Start of Exercise data
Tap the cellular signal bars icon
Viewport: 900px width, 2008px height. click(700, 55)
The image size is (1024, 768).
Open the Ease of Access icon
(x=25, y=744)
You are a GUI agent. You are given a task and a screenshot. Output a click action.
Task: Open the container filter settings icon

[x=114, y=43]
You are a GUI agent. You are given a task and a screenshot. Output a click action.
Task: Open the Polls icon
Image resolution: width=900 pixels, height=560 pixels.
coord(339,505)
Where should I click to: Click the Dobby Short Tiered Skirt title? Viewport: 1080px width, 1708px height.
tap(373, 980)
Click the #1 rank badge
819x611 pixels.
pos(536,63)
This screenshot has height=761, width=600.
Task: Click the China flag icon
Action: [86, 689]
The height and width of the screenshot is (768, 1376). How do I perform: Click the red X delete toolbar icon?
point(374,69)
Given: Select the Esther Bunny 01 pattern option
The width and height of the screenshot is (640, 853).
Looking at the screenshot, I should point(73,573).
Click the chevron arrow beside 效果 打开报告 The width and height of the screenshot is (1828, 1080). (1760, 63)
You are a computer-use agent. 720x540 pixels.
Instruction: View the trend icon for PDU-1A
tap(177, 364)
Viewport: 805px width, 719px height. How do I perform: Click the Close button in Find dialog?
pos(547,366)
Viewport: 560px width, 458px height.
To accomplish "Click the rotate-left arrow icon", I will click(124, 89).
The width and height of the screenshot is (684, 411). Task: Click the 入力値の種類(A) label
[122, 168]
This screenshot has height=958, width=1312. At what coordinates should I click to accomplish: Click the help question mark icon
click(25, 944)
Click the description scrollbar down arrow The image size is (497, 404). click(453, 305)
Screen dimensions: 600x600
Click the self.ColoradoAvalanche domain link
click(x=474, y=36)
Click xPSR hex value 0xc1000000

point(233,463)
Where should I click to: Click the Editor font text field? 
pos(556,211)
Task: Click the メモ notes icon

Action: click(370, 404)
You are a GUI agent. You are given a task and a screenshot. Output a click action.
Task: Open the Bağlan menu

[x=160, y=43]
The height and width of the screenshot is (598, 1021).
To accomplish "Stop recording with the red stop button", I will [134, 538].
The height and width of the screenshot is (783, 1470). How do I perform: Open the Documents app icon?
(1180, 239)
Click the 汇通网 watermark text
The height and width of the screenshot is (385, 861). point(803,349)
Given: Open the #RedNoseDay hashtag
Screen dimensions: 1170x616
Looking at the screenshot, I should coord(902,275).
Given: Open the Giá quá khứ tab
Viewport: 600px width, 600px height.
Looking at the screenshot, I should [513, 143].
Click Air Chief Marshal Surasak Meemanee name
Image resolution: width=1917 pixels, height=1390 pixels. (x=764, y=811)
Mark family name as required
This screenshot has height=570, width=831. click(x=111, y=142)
End of Exercise data
• **What is required**
After reading each line of the data, give only the number of lines that include the word "size".

• **Response**
2